Fetih II Geray (reigned 1736-1737, lived 1696-1746) was a khan of the Crimean Khanate. During his brief reign Russia invaded Crimea for the second time. He was the eldest son of Devlet II Giray, one of the six brothers who held the khanship for most of the period 1699-1743. His son was future khan Selim III Giray. His brothers were future khans Arslan Giray and Qırım Giray.

During the third reign of his uncle and predecessor Qaplan I Giray he was nureddin until 1735 when he became kalga on the death of Adil Giray. In 1733 or 1734 he led a raid across to the Caspian Sea. In the summer of 1736 Russia invaded Crimea for the first time and burned the capital, for which Qaplan was removed.

==Reign==
He became khan around August or September 1736. The Turks made him khan because of his success in 1734 and possibly because of connections in the Ottoman court. As kalga and nureddin he appointed his brothers Arslan and Mahmud. Since Bakhchisarai had been burned he established himself at Karasubazar. In revenge for the Russian invasion, in October he raided the Russian borders. In December the Don Cossacks and Kalmyks seriously defeated the Kuban Horde. Kalmyks later joined in the second Russian invasion.
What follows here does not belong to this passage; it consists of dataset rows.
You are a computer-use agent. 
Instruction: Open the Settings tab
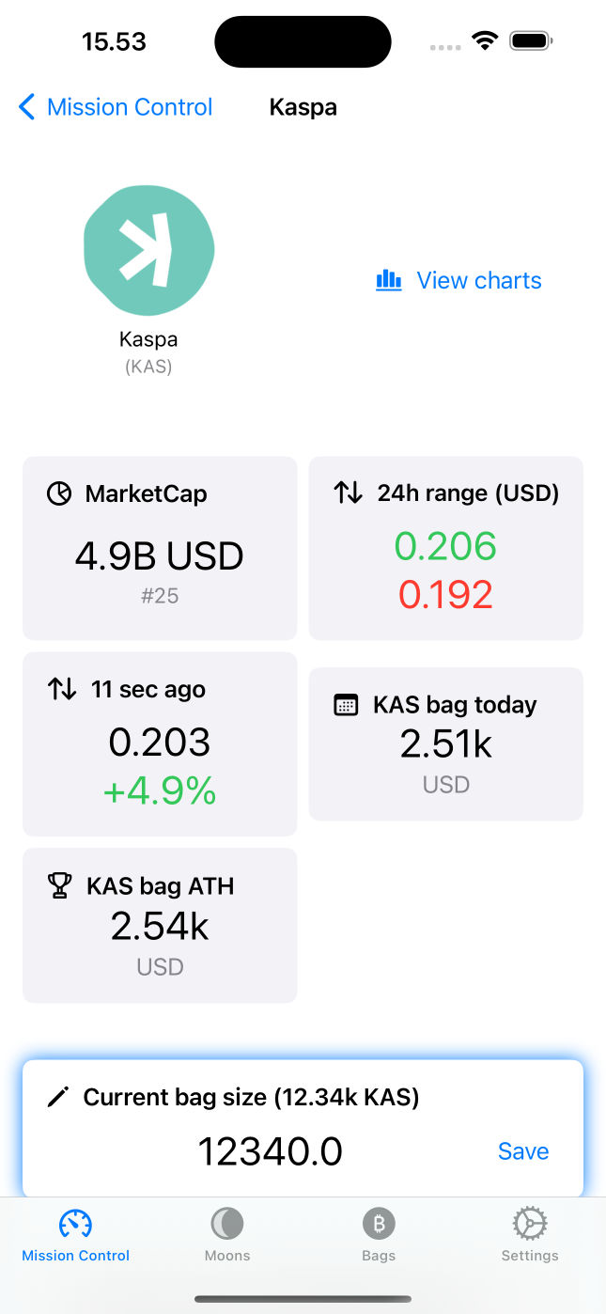[530, 1234]
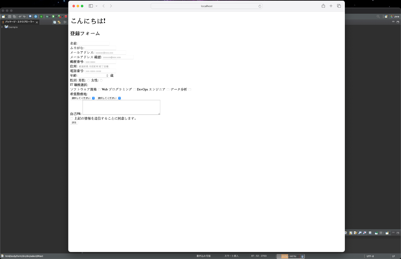Open the first 選択してください dropdown
This screenshot has height=259, width=401.
(83, 98)
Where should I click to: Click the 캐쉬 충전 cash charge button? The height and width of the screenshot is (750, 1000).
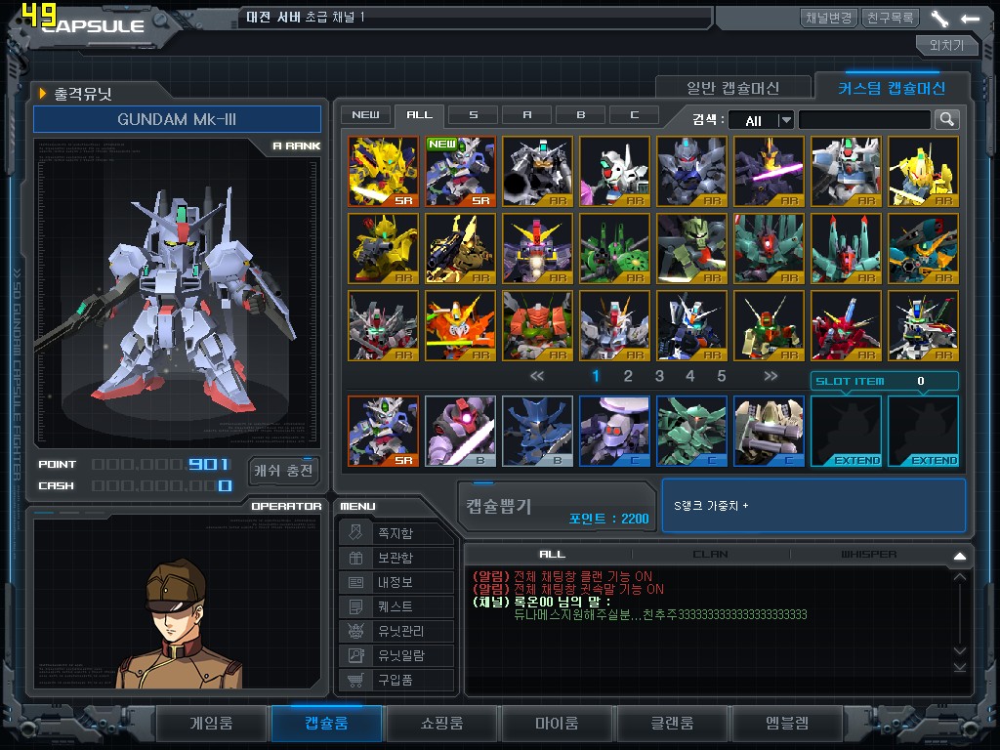pyautogui.click(x=283, y=470)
The Turks apparently made another retaliatory raid and took 30,000 prisoners.

In July 1737 Russia invaded Crimea for the second time and burned Karasubazar. (For a fuller account see Russo-Turkish War (1735–1739) under 1737) For this Fetih was deposed, possibly in August. He retired to the village of Chakilli near Vize northwest of Istanbul. He died in 1746 and was buried near the local mosque.

==Sources and footnotes==
- Henry Hoyle Howorth, History of the Mongols, 1880, Part 2, pp. 579-580 (biography)
- Davies, Brian, Empire and Military Revolution in Eastern Europe, 2011, Chapter Five (military)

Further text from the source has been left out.